Computer-aided parallelization of continuous media applications: the 4D beating heart slice server

Parallel servers for I/O and compute intensive continuous media applications are difficult to develop. A server application comprises many threads located in different address spaces as well as files striped over multiple disks located on different computers. The present contribution describes the construction of a continuous media server, the 4D beating heart slice server, based on a computer-aided parallelization tool (CAP) and on a library of parallel file system components enabling the combination of pipelined parallel disk access and processing operations. Thanks to CAP, the presented architecture is concisely described as a set of threads, operations located within the threads and flow of data and parameters (tokens) between operations.
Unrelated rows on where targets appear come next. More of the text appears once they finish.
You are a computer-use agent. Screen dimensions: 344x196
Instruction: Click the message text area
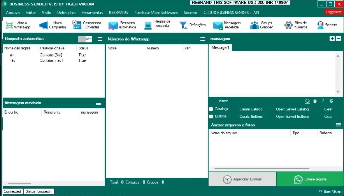(274, 74)
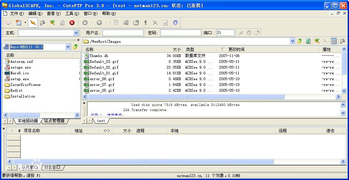Toggle the remote pane detail view button
349x180 pixels.
334,41
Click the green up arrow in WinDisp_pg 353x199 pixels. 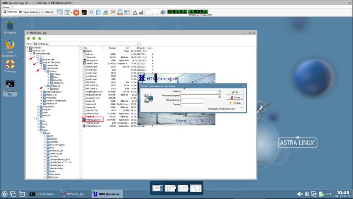40,38
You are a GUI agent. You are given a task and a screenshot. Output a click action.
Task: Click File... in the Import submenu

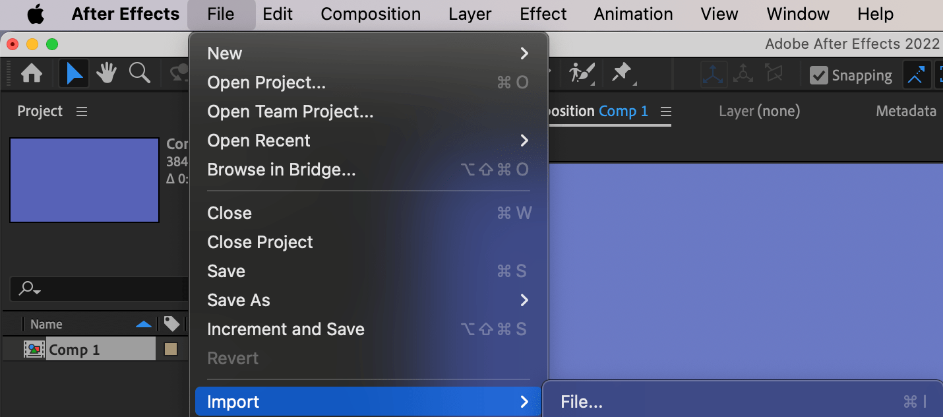[x=581, y=402]
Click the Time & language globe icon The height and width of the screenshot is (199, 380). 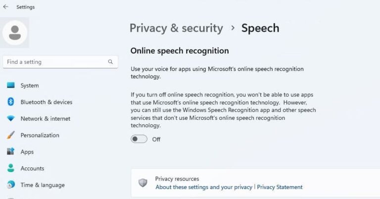pos(11,185)
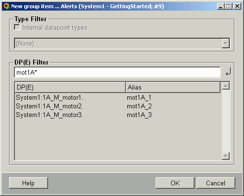Image resolution: width=244 pixels, height=196 pixels.
Task: Click the vertical scrollbar track
Action: click(x=226, y=121)
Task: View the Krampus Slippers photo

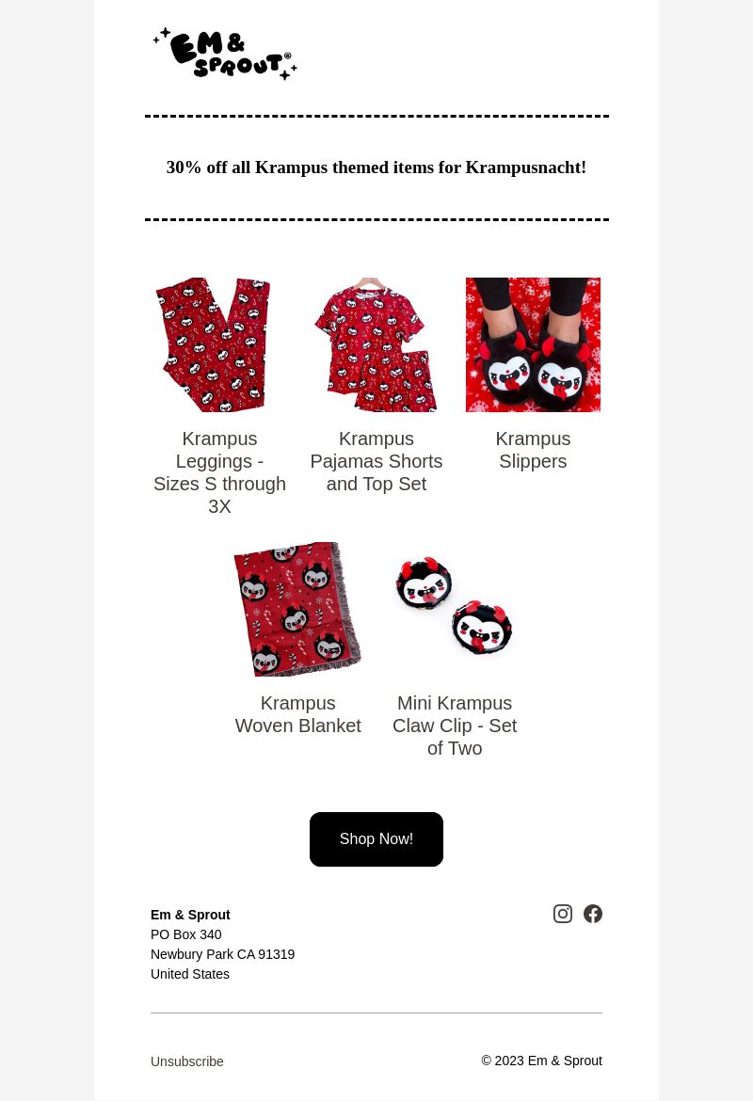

Continuous media applications are supported by allowing tokens to be suspended during a period of time specified by a user-defined function. Our target application, the 4D beating heart server supports the extraction of freely oriented slices from a 4D beating heart volume (one 3D volume per time sample). This server application requires both a high I/O throughput for accessing from disks the set of 4D sub-volumes (extents) intersecting the desired slices and a large amount of processing power to extract these slices and to resample them into the display grid. With a server configuration of 3 PCs and 24 disks, up to 7.3 slices can be delivered per second, i.e. 43 MB/s are continuously read from disks and 4.1 MB/s of slice parts are extracted, transfered to the client, merged, buffered and displayed. This performance is close to the maximal performance deliverable by the underlying hardware. The observed single stream server delay jitter varies between 0.6s (52% of maximal display rate) and 1.4s (92% of the maximal display rate). For the same resource utilization, the jitter is proportional to the number of streams that are accessed synchronously. The presented 4D beating heart application suggests that powerful continuous media server applications can be built on top of a set of simple PCs connected to SCSI disks.